В пустом и тихом поле лежал одиноко кровавый труп Отца.
Тогда подошли товарищи и увидели смятое тело друга. Вкруг по земле студенистой слизью дрожали мозги. Кровью и грязью кровавой было излеплено лицо. В комьях спуталась серебристо-черная шершавая борода, обвисли мокрые тяжелые усы. Переломанные, свернулись в дугу ноги. Сквозь разодранную черную рубаху густела синяя, страшная грудь…»
Арсений не скрывал слез, не стыдился их:
— Никогда мы не простим себе этого! Безоружные, дали завлечь себя в ловушку. Оставили беззащитным лучшего нашего товарища! Кустари!
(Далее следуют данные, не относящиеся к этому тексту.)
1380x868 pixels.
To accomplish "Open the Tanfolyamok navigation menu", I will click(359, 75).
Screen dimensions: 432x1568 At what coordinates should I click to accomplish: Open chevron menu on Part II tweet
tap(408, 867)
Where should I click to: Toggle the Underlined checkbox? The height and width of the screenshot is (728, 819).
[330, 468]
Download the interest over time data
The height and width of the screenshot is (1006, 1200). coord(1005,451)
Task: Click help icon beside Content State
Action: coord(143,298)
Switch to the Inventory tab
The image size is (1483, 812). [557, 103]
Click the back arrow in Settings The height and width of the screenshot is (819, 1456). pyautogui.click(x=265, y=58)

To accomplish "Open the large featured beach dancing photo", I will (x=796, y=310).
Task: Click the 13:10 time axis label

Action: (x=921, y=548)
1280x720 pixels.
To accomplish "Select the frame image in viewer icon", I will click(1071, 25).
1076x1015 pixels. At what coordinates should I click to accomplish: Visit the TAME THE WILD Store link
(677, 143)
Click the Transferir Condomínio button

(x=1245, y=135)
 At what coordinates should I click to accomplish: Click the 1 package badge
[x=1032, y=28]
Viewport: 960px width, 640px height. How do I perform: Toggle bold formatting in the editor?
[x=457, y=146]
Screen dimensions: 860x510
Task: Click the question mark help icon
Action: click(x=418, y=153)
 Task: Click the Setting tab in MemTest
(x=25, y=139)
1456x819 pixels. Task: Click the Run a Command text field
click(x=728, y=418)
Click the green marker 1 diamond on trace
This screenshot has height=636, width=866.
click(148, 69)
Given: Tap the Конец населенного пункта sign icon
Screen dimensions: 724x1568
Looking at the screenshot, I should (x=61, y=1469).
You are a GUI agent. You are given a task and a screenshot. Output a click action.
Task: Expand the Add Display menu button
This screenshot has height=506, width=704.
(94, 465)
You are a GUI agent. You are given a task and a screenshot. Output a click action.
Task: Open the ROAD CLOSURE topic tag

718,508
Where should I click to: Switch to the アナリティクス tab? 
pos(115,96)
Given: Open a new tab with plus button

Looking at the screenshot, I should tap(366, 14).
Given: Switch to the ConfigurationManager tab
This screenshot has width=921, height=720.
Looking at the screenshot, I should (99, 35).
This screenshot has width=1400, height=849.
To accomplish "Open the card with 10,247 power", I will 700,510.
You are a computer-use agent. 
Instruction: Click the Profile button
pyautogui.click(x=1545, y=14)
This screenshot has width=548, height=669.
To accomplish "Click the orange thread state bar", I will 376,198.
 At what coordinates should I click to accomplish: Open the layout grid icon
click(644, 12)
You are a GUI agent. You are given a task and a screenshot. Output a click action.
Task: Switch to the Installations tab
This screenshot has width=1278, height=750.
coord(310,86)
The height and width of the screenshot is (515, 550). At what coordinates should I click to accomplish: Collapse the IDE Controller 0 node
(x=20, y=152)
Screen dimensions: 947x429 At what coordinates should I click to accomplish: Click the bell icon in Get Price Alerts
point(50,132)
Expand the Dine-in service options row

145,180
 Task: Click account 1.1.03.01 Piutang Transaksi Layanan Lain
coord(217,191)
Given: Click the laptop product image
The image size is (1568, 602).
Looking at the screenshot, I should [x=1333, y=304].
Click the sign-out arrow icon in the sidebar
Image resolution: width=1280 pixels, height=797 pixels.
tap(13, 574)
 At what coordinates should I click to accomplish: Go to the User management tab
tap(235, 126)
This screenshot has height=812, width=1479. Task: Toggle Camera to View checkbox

Жалкие кустари!..
— Не трави душу, Трифоныч! — глухо сказал Балашов. — Надо укрыть Отца.
Молча подняли труп, отнесли на руках в лес, спрятали в глухой чаще.
Как удалось, соорудили из кольев носилки, положили на них Павла Павлыча, дотащили до знакомого фельдшера, передали ему товарища в надежные руки.
Поздней ночью двинулись к городу: «черная сотня» с пьяным ревом справляла шабаш.
На другой день были уже известны потери демонстрантов: шестеро умерли от ран, покалечено в десять раз больше. Сложил голову веселый и дерзкий Михаил Лакин; не сдался он карателям без боя.
Пьяная орда «черной сотни» держалась в разгуле.
23 октября монархисты собрали тысячи людей на площади. Попы кропили народ святой водой и заводили молебны в честь победы над супостатами. Те, кто хотел остаться «чистенькими» в эти кровавые дни, щедро раздавали водку всякому отребью и разжигали страсти погромными речами на митинге:
— За государя нашего… Дави врагов, как вшей!.. Бей их!.. Лови зачинщиков… К ногтю Дунаева, Трифоныча!..
Бешеный ткач сильно примелькался в городе с весны до осени и под номером первым был приговорен «черной сотней» к растерзанию. Комитет приказал ему скрыться в Орехово-Зуеве или Богородске, где он мог затеряться на время в массе ткачей.
Вторым номером «на заклание» шел Трифоныч, и ему предложили немедленно вернуться в Шую. Но он отказался наотрез.
Удивительную энергию проявил он в эти дни. За одни сутки сделал круг Иваново — Кохма — Шуя и привел большой отряд дружинников. Вместе с боевиками Станко — Уткина он разделил город на участки и начал осаживать «черную сотню». Она здорово «наследила» на улицах: под ногами хрустели черепки разбитой посуды, стекло от зеркал и окон, в грязь были втоптаны разорванные одеяла, подушки, белье.